There was a very interesting article in the Telegraph U.K. talking about audience responses & behaviour during a concert. Click here to ready the full article. This is a different take on how audiences respond & what is acceptable. I think there is a line one should not cross in any given situation.
I attended a great concert by a popular group. There were two ladies behind us who kept talking about how cute "he" looked in his leather jacket and how many places she had travelled to see him. This time she had flown all the way from Vancouver to Toronto to see "him". As the discussion really had nothing to do with the music at hand, I finally turned around and asked them to step out to talk or start listening, PLEASE. I don't think I was out of line and they did cease the chat and seemed to be listening.
I have always thought that any behaviour is acceptable as long as it doesn't interrupt another's enjoyment of the event. The screaming that used to happen when the Beatles or the like sang was and still is a really pain, in my opinion.
So how should an audience behave?
1. Standing - I attended a Jon Bonjovi concert (fabulous by the way) and the young people in front of us were enjoying some mood enhancing smoke by times but stopped their friends from standing in front of us when we hadn't chosen to stand. It was a unwritten law apparently. However, we all stood and swayed to the ballads but only if the people behind us were. I like that "rule".
2. Shouting or singing - Sometimes the performers encourage singing along or answering etc. No problem there. If you are interrupting others, I feel it is unacceptable. They paid money (lots of it usually) to hear the person on stage not you.

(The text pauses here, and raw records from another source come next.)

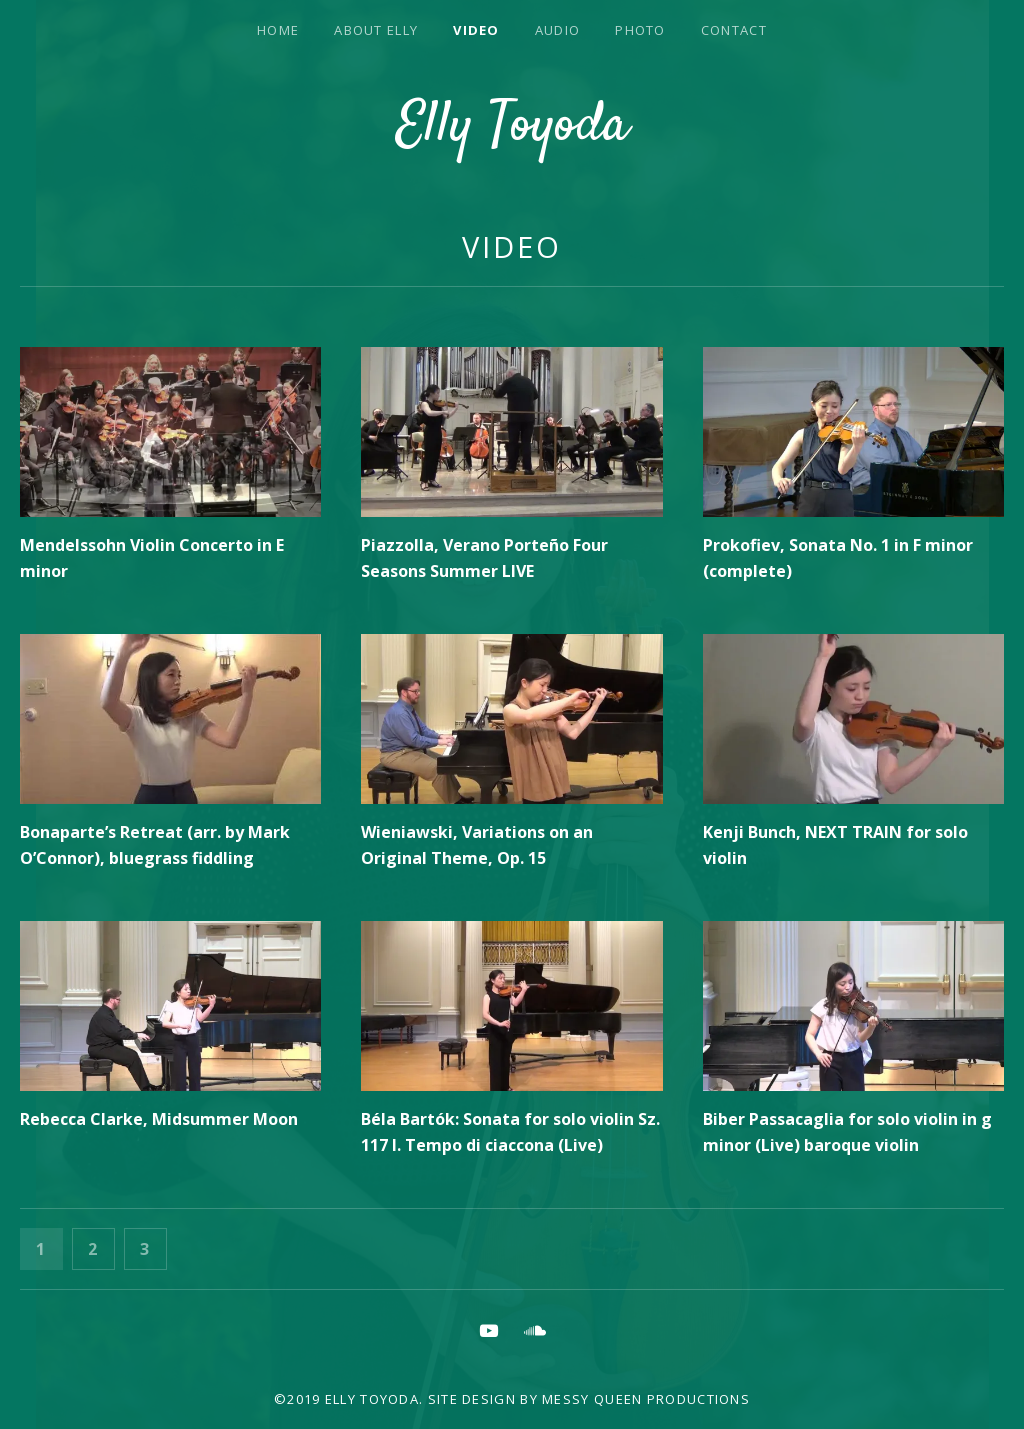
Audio (558, 30)
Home (278, 30)
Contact (734, 30)
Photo (640, 30)
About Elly (376, 30)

3. Swaying or waving. Again if the crowd is doing it or your movement isn't interfering or you have checked with your near neighbours (eye contact counts) then by all means feel the music. There are times when I want to get up and dance. I will either dance my fingers on my lap or escape to the lobby and dance. When you gotta, you gotta.
4. Clapping & Hooting & Standing - At the end of a piece, clap or hoot or whistle your praise but please oh please save the standing "O" for really great, above average performance.
5. Etiquette - I love proper orchestral etiquette with the first violinist coming in first, tuning the orchestra and then the conductor. All of that is so historical and sets the tone. I think we can teach others by quietly continuing the applause at the correct time. For instance, not applauding between movements so that the piece can flow in its entirety. If someone applauds incorrectly, we can just stay still and perhaps it will catch on. If not, it isn't the end of the world.
Truly, the most important thing is that people go to the concerts. Hopefully, they will be thoughtful of others. Just as hopefully, others will be accepting of different styles of enjoyment and not get their knickers in a knot over small indiscretions. Go, listen, enjoy and applaud.